Still, Huang pointed out that the challenges we have in front of us are “many.” Some of these include fine-tuning and guardrailing, but scientists are making advancements in these areas every day. In an interesting feedback loop, AI is being used to curate data to create a safe curriculum to teach AI.

“It’s now reasoning about ‘Is the answer I’m generating sufficiently safe and proper, and is it the best possible answer I can be providing?” Huang explained. Nvidia ‘did a couple things right’ Early on, Huang explained, Nvidia observed that general-purpose computing would be good at some things but not others and that there would also be “interesting problems” to solve that would require some computing augmentation. The company then focused heavily on accelerated computing architecture, augmenting CPUs with GPUs and building out its DGX platform .

“We knew that if we wanted to be a computing platform, we had to be architecturally compatible,” said Huang. “The fundamental tenant of the company was selecting problems that this computer architecture could solve.” He noted that “all kinds of complex algorithms” were ported into Nvidia’s computing platform Cuda , and the company began to leverage deep learning.

One of their early observations was that “deep learning would change software altogether,” said Huang. “We had the conviction to re-engineer every single stack of computing as a result.” Nvidia had the advantage, Huang noted, of “working with every researcher on the planet.

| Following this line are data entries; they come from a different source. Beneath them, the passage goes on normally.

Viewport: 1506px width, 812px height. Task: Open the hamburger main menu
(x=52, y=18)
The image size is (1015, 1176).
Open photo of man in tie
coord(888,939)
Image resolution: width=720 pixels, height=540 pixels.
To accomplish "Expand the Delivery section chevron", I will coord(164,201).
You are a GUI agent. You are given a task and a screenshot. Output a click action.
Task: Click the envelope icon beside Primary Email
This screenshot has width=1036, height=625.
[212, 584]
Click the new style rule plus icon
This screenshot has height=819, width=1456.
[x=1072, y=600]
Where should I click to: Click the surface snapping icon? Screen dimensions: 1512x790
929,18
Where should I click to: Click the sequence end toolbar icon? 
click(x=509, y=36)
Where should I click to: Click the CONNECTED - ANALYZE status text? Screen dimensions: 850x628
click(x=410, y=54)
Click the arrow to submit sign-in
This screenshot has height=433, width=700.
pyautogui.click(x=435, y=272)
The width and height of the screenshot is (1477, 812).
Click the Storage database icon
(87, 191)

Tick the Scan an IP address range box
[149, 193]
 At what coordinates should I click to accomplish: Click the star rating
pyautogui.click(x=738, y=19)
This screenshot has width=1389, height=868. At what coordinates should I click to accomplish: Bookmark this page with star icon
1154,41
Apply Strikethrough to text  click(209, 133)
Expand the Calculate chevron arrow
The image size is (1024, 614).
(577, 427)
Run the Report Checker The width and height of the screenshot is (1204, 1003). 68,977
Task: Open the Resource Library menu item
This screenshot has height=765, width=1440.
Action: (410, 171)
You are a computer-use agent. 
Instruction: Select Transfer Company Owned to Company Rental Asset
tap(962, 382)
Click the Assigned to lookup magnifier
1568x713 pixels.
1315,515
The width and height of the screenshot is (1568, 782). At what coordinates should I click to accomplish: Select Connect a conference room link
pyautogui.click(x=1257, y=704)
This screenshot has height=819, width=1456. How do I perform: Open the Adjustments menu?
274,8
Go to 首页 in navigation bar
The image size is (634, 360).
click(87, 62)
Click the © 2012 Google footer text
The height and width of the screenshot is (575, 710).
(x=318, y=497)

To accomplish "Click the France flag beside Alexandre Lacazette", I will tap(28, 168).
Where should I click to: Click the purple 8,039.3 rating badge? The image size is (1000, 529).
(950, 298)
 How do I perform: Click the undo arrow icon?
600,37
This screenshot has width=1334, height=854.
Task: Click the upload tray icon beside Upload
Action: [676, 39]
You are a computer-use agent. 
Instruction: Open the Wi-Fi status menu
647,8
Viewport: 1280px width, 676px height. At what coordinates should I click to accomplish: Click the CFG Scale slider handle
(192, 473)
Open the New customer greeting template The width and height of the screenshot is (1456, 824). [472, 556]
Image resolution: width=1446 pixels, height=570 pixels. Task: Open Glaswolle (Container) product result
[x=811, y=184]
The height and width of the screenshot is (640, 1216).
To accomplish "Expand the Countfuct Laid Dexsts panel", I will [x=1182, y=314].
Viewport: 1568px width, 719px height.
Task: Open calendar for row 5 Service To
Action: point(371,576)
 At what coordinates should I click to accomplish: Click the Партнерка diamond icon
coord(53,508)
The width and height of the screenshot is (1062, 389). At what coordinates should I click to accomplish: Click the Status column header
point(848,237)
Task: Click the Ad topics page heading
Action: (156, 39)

” They observed early on (in 2011) scientific work to train one of the first larger computer vision models. “The breakthrough was when we realized that unsupervised learning was going to be possible,” he said. Ultimately, humans would be limiters of digital AI because it’s impossible for us to label at scale, he pointed out.

Instead, scientists are using language models to create other language models with multimodal data. That feedback loop is advancing at an “incredible rate.” “We knew today was going to come all along,” he quipped, joking that “we called it to the day.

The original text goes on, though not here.